The missionary company was a weird place. Pretty cult-like, but that mostly resulted in better experiences for the users. The job paid very well compared to all jobs, but was actually pretty poor compared to other tech jobs of the same caliber. People successful at this company are hired as Staff/Principal roles at other firms. Ultimately, the people that were there were underpaid for the job they were doing.

This was by design. According to longtime employees and leadership, the “Missionary vs Mercenary” problem was “solved” by under-paying. It ensured the people at the company weren’t in it for the money. If they wanted money, they could find it easier at other companies. The people here were in it for the mission, for the customers, for the work. They couldn’t be in it for the money, the money wasn’t there.

This was bullshit, I knew it, everyone around me knew it. The whole “Missionaries vs Mercenaries” argument was an excuse to pay people less than they were worth. Here’s the part that makes me uncomfortable though: It worked.

It’s gross to look back and admit this, but, yeah, it worked. The people I worked with at missionary company largely didn’t care about the paycheck. It was hard work full of challenging problems, burnout, sociopathic leadership, and anti-employee rhetoric and systems. But people stayed because the work was so engrossing. Years later, I’m still referencing old projects and lessons learned there. I’m still friends with many people I met, and they’re still among the very best people I’ve ever worked with.

I ended up leaving missionary company to work at mercenary company. Mostly due to burn-out, but it helped that mercenary company offered to double my salary, give me unlimited time off, and allow me to work from wherever I wanted. At this time, I never looked kindly on the “Missionary vs Mercenary” debate. It was a line given by company leadership to justify underpaying their workforce. It was bullshit, right?

Working for mercenary company was extremely enlightening for all the wrong reasons. Within the first month, I understood what happens to companies that fall far into that mercenary spectrum. People were paid extremely well and **the benefits were outlandish.

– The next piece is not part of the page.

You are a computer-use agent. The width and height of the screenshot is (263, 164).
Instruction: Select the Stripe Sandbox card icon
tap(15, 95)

It was pretty insane, comparatively. I was working less and getting paid more than I ever had before. I wondered how this could be sustainable. Then the honeymoon period wore off and I realized: It wasn’t.

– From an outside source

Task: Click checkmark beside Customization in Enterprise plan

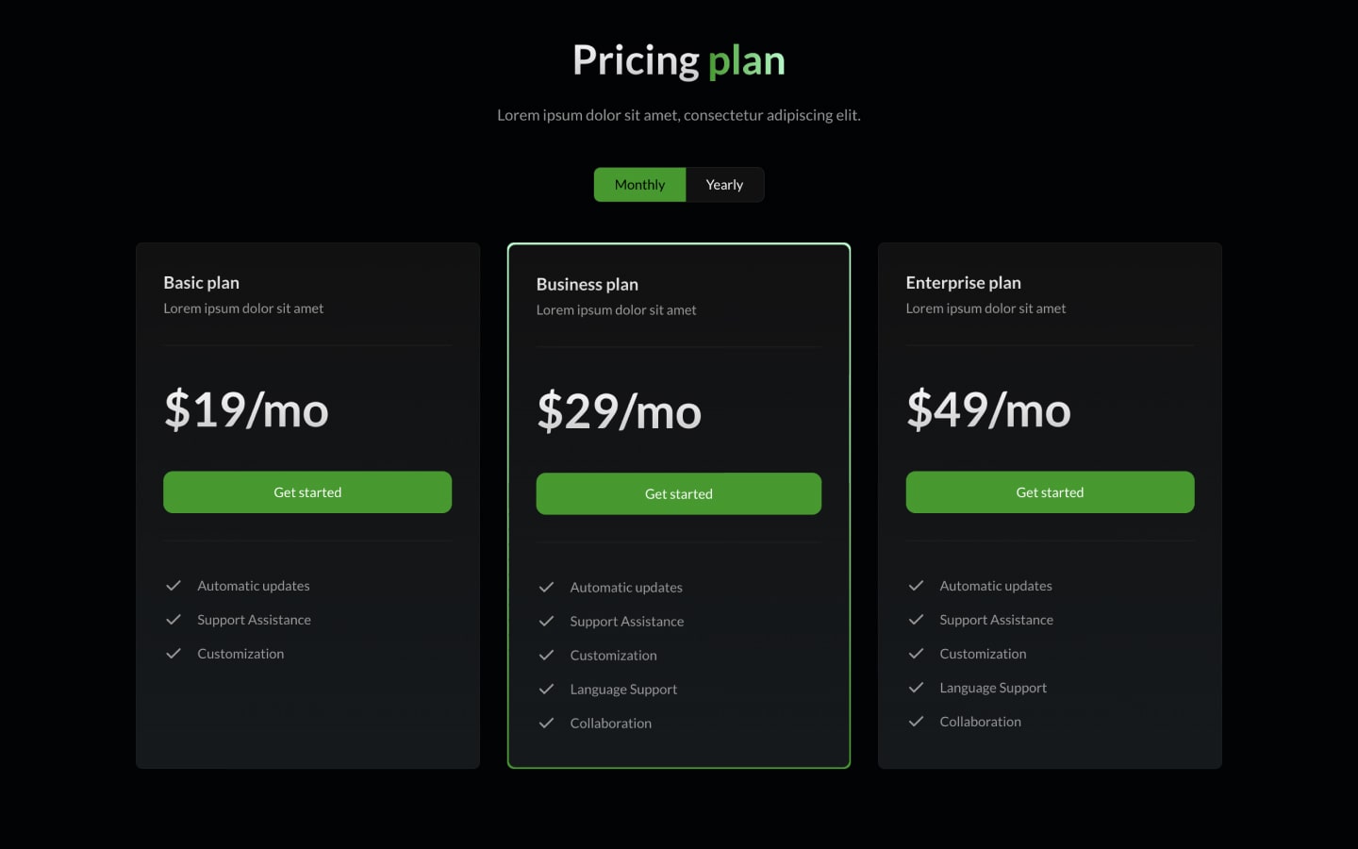Action: coord(916,653)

The company was suffering. Everything around me was lazily constructed. Hardly anyone took pride in their work, many people openly despised what they were building, but the work continued. No one fought for lower tech-debt, no one strove to change the company, leadership was completely absent. The excuse was “Mercenary company is a grass-roots type of place, we rely on teams to set roadmaps and set direction”. This meant that the leaf-node teams ended up running things without any sense of collaboration, wider vision, or cohesive direction. Teams largely built what was easy without any sense of what the company or customers needed. They built purely to justify their own existence and that’s it.

This begs the question: Why have leadership at all if they’re just going to bury their heads in the sand? The company would have been better off without any senior leadership at all. The people running the company were also caught up in the mercenary-centric “rest and vest” cycle.

This type of thinking was a constant problem for me. I was interested in good engineering, building sustainable solutions to real problems. For the most part, the people around me were interested in playing politics to justify their paychecks. No one gave a shit about the customer. No one gave a shit about the product. Everyone gave a shit about the stock price. The mercenaries were running the show and no one in leadership was inconvenienced enough to stop them.

Mercenary company was directionless and failing. Instead of taking a hard look at what their customers wanted or needed, they ended up choosing to build something easier. A shortcut to more money. They chose poorly because they didn’t care about the work and they didn’t care about their customers. They cared about the paycheck. So they built the easiest thing to justify that paycheck.

Here’s the part that makes me uncomfortable: Mercenary company did the “right thing” by paying people well and offering stellar benefits, but it attracted exactly the wrong type of person. It attracted vultures and burn-out refugees (👋). The vultures ended up running the show and destroying the company from the inside-out. Missionary company did the “wrong thing” and made excuses to pay people poorly, but it attracted the right type of person. It attracted people who wanted to build better experiences for customers. Largely, those people are chewed up and spat out after the company gets what they can out of them before significant burnout sets in.